Lo sorprendente es que los textos no se sienten en la obligación de aclarar si esas tropas fueron de las pocas que pudieron llegar a la capital paulista para apoyar a los revolucionarios, o de las que, adictas al Gobierno Provisional, contribuyeron a la toma de la ciudad al final de la sublevación. Y, más sorprendente aún, para mí, es que uno de los soldados que posan es, sin lugar a dudas, Eurico de Melo Neves. Como si fuera un pájaro con las alas desplegadas, reposa sus brazos sobre sendos compañeros, que con él forman un grupo compacto. Así que, ¿luchó a favor de unos, de otros, o de ambos bandos? ¿Pudo morir en los combates o sobrevivió a los mismos? ¿Llegaría, en consecuencia, a conocer la muerte de don Alberto y sus pormenores, aunque fuesen celosamente ocultados por su familia[9]?

      De lo que no cabe duda es de que, cualesquiera que fueran las fidelidades o las veleidades de Eurico, tuvo que estar de acuerdo en algún momento con su pariente Fontoura. No en vano, éste preparó en seguida la eufemísticamente denominada reaproximación a Vargas. Y es que, aunque no fuera precisamente el padre de la aviación, ¡él sí que sabía sobrevolar el mundo con vista de águila!... y sin necesidad de motor.



[1]  Cantidad virtual de moneda, equivalente a mil unidades de la de curso legal; en el caso del Brasil de la época, los réis, de muy escaso valor.
[2]  Alberto Santos Dumont (1873-1932), pionero brasileño de la aviación, cuya peripecia vital y dramática muerte pueden seguirse en cualquier enciclopedia. Por lo que a este relato respecta, he procurado mezclar fantasía y realidad, con el debido respeto a su honrosa memoria.
[3]  El relato juega en varios lugares –entre ellos, éste- con la conocida frase de Santos Dumont: quería volar como un pájaro, no brincar como los saltamontes.
[4]  Eduardo Pacheco Chaves (1887-1975), famoso aviador paulista que, entre otras hazañas, fue el primero en volar sin escalas entre São Paulo y Río de Janeiro, en julio de 1914. El viaje duró unas seis horas y media, a la velocidad promedio de casi 80 km/h.
[5]  Alusión algo maliciosa a la taimada venta por Jorge Dumont Villares a Henry Ford de 2,5 millones de acres en el valle del río Tapajós, por 125.000 dolares, cuando el Gobierno del Estado de Pará estaba dispuesto a regalarle el terreno.

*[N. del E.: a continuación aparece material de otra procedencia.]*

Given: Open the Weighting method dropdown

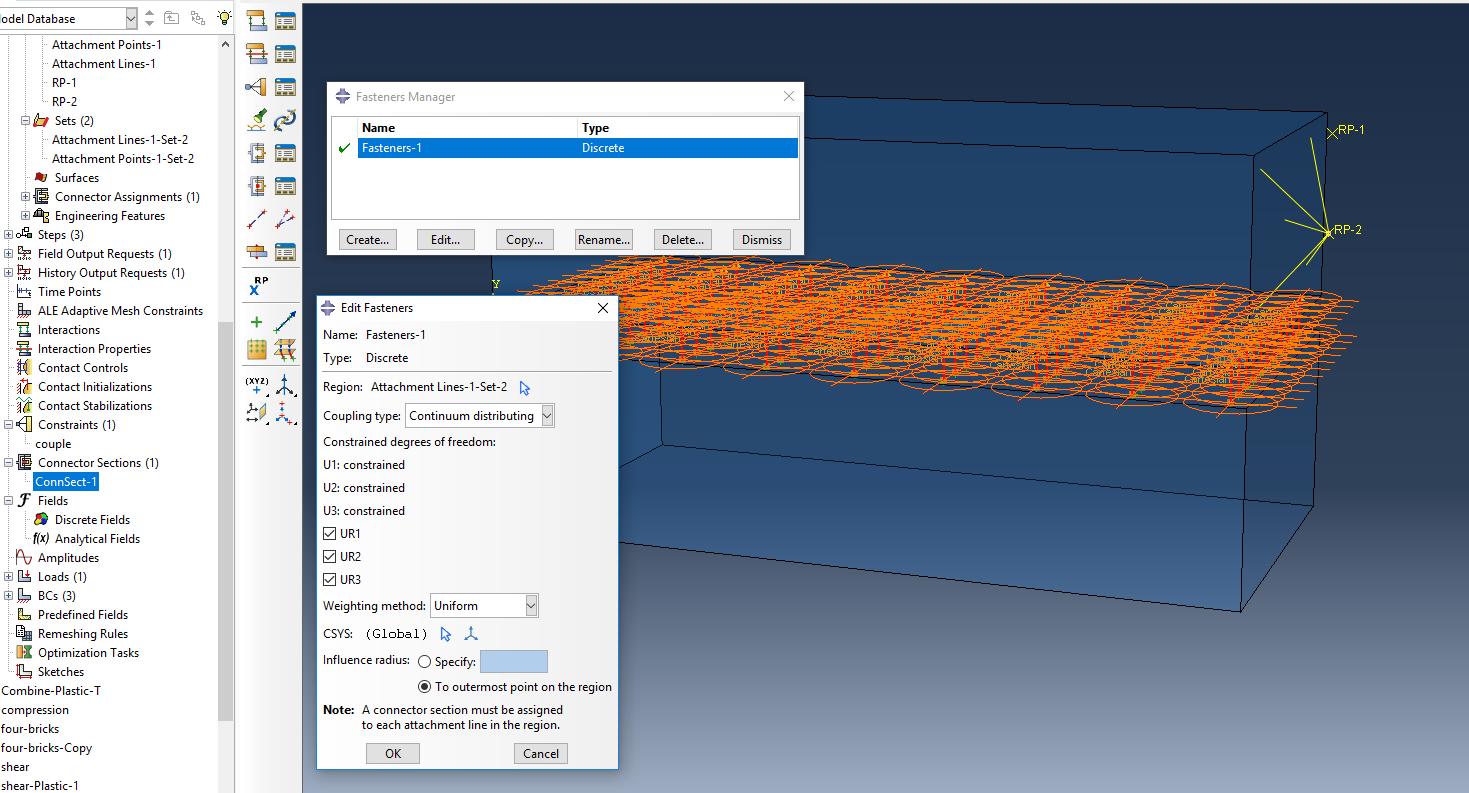Looking at the screenshot, I should click(531, 606).
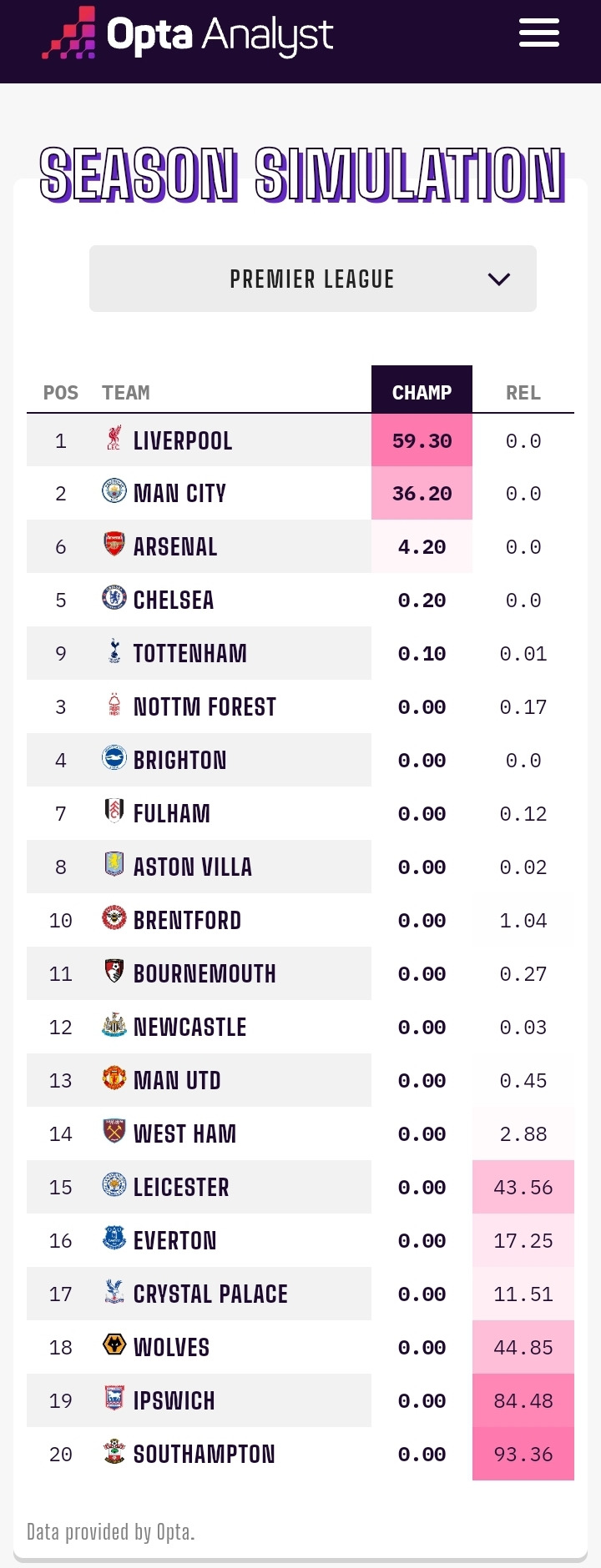601x1568 pixels.
Task: Click the dropdown chevron arrow
Action: click(499, 279)
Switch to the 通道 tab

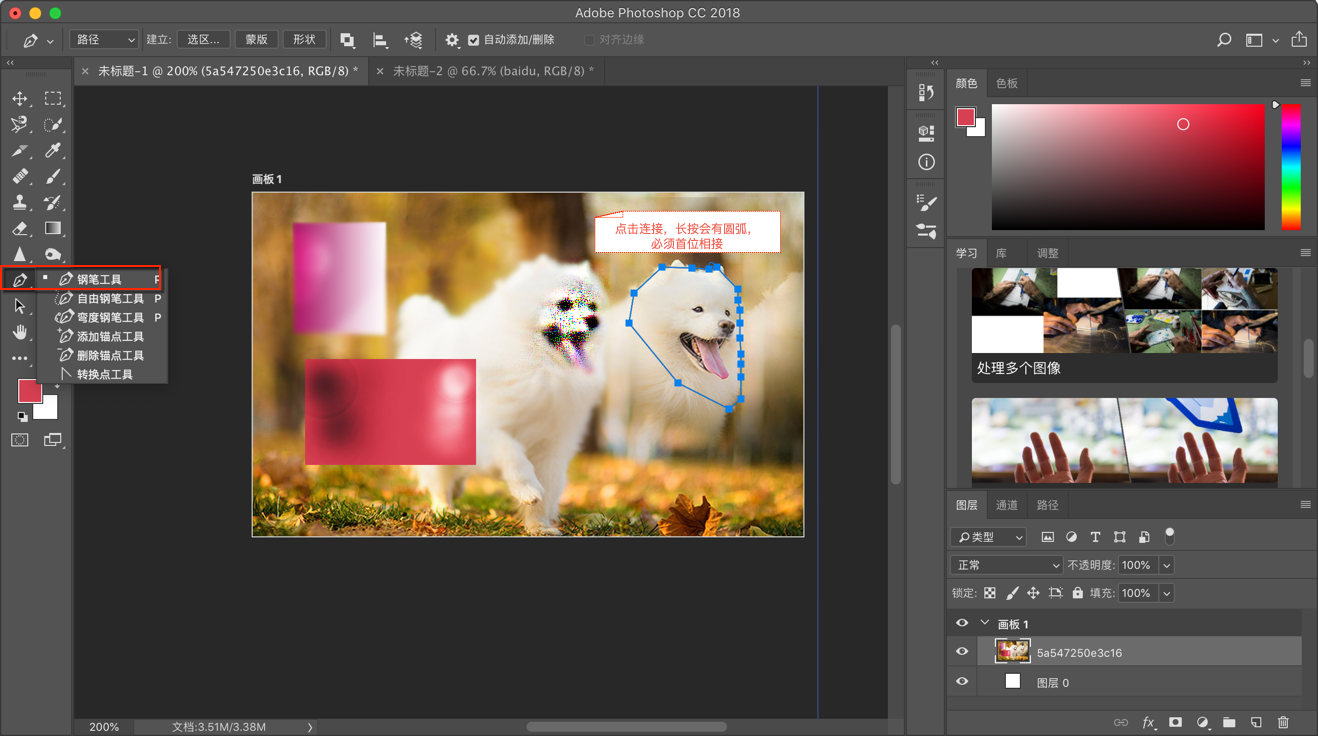(x=1006, y=505)
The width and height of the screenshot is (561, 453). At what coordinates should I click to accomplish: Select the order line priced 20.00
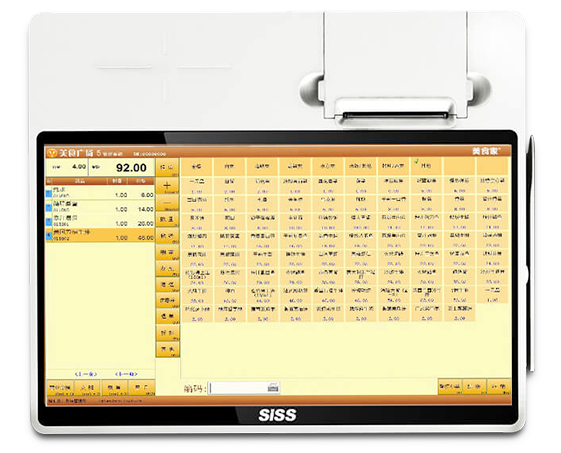click(100, 221)
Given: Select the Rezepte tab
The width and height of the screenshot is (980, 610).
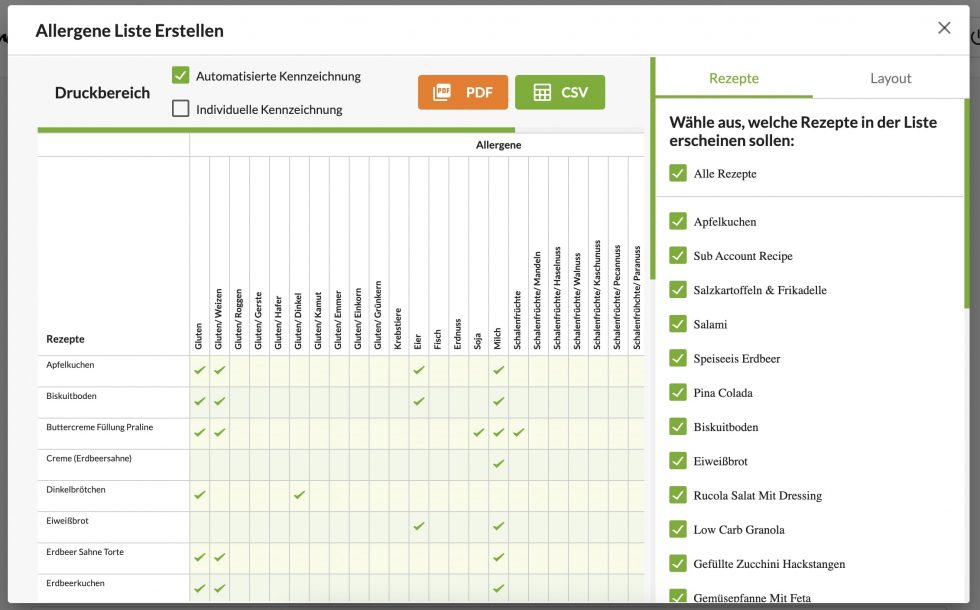Looking at the screenshot, I should (x=734, y=78).
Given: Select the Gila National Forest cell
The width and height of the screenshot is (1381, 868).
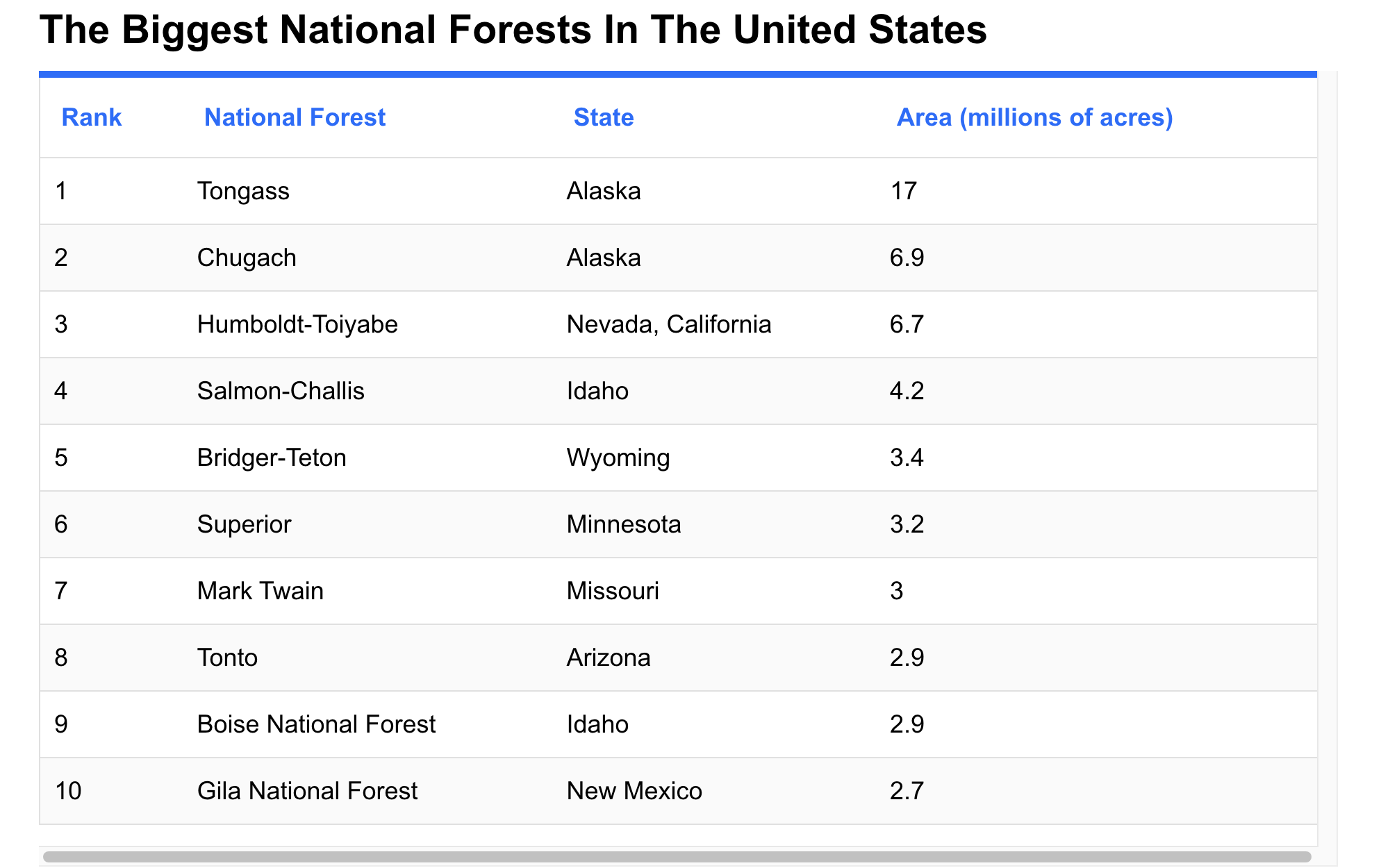Looking at the screenshot, I should [x=307, y=791].
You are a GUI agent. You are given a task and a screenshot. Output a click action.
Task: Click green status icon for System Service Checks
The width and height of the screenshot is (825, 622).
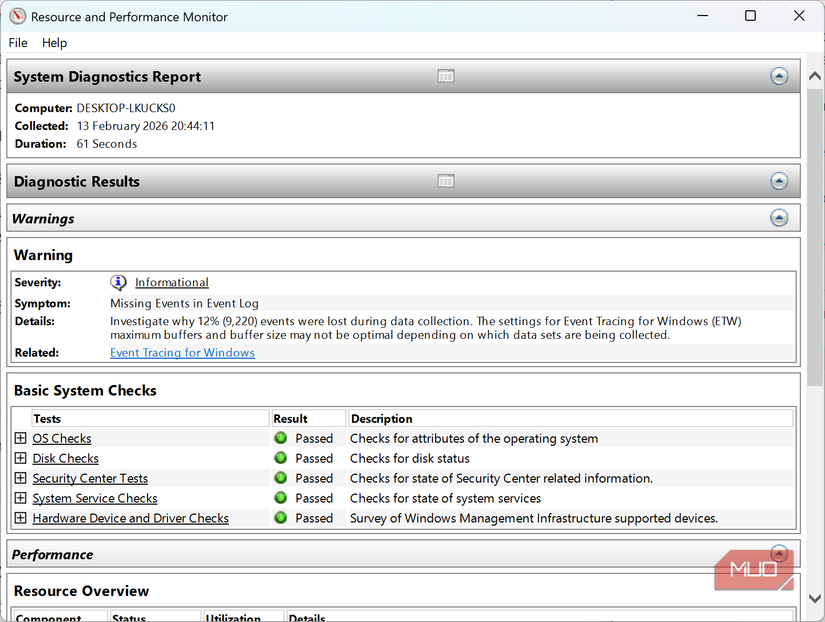pos(281,498)
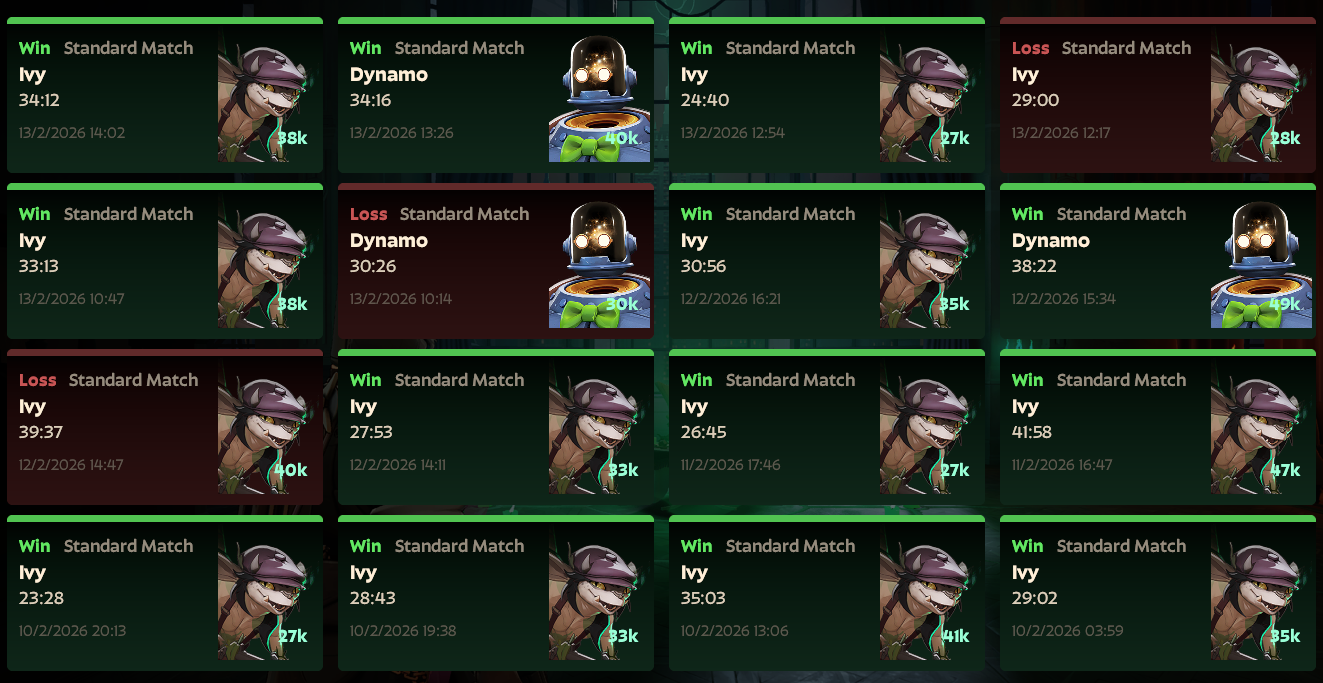Open the Ivy win lasting 23:28
Image resolution: width=1323 pixels, height=683 pixels.
tap(165, 593)
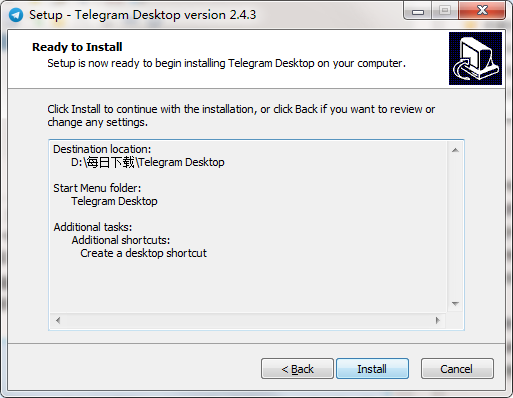Click the setup window title text
Image resolution: width=513 pixels, height=398 pixels.
143,15
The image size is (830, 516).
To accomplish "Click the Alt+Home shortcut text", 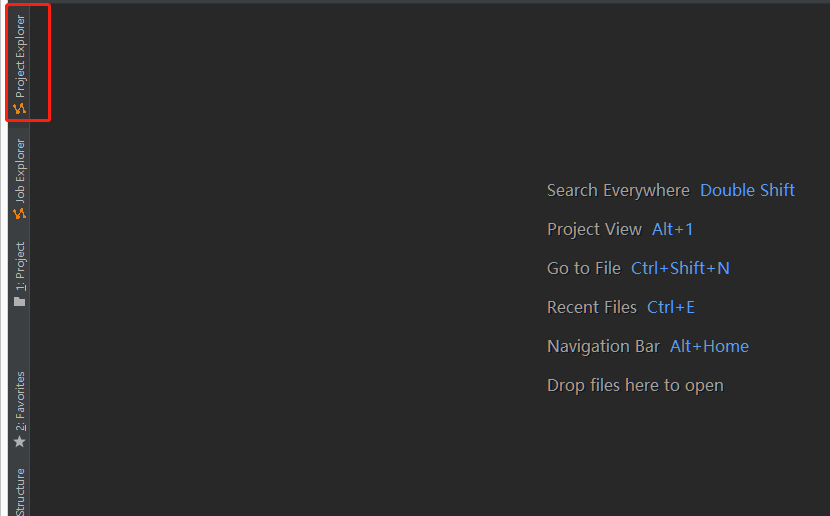I will [x=709, y=346].
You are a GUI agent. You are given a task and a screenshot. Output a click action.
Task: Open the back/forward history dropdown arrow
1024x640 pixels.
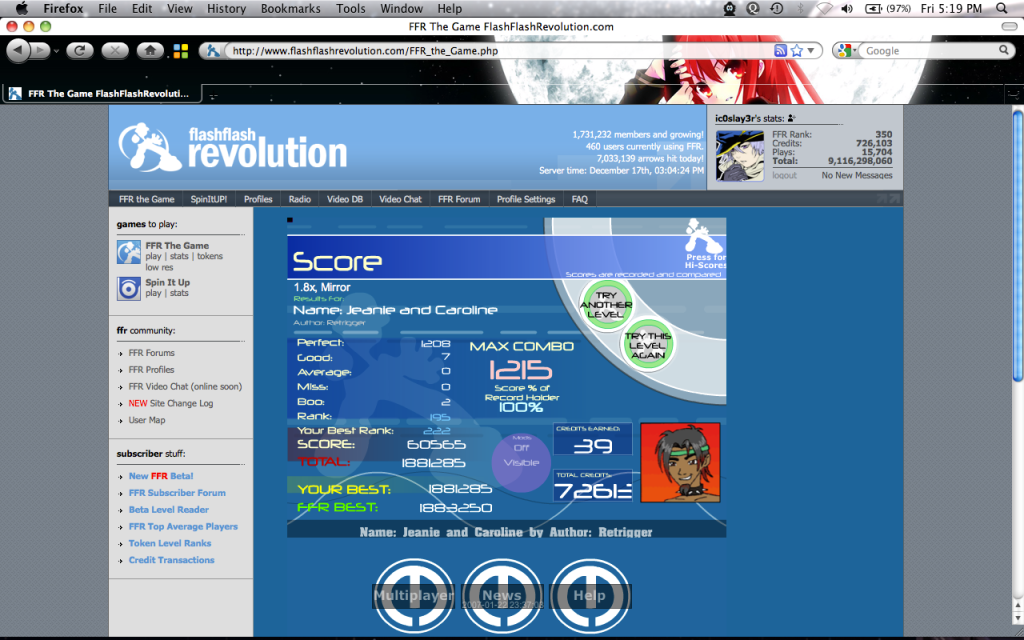[x=56, y=51]

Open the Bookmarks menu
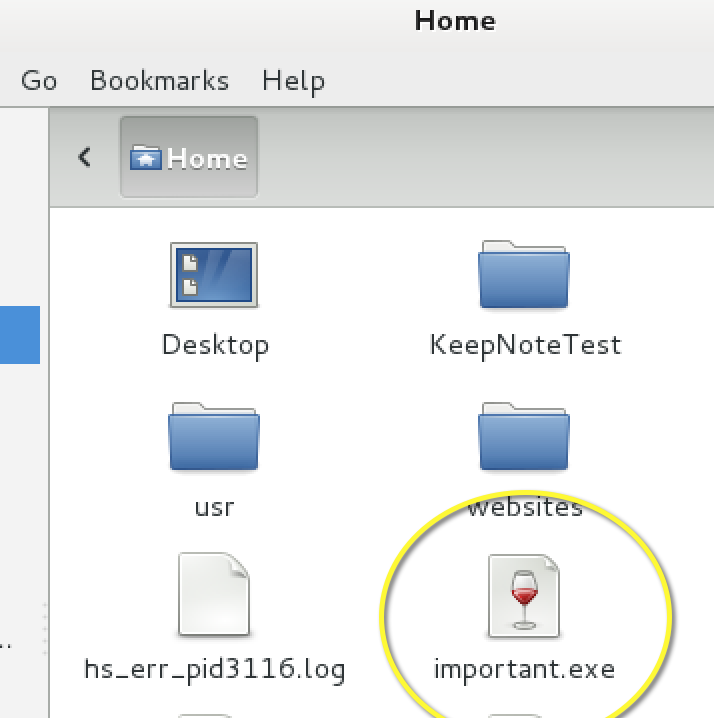(159, 81)
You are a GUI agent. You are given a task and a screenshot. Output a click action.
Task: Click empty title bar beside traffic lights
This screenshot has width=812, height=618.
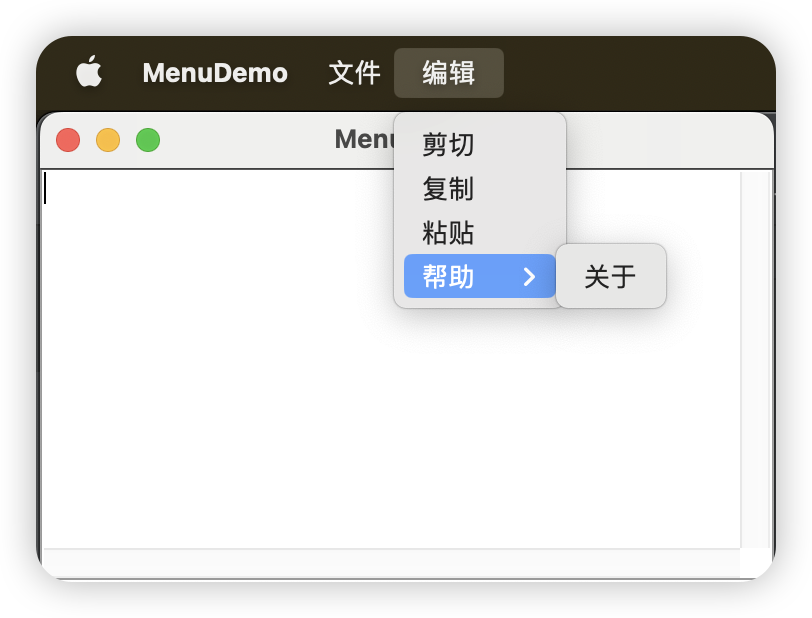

Los hechos sucedieron en 1923 y el objeto era crear extensas plantaciones del árbol del caucho, para servir a las necesidades del gigante automovilístico americano.
[6]  João Neves da Fontoura (1887-1963), político riograndense que, en relación con el Presidente Getúlio Vargas, cambió varias veces de opinión y de bando.

[7]  Equivalente al español “soldaditos”.
[8]  Que yo sepa, el original de esta carta abierta obra en la Colección Pedro Correa do Lago (sección de Documentos y Autógrafos Brasileños).

[9]  La familia de Alberto Santos Dumont logró, en un primer momento, ocultar que su muerte había sido debida a un suicidio, hecho difícilmente discutible hoy, a partir de las revelaciones del delegado de policía que atendió la incidencia, Dr. Raimundo de Menezes. Según ellas, Dumont se suicidó por ahorcamiento, colgándose del caño de la ducha del cuarto de baño con el cinturón de su albornoz.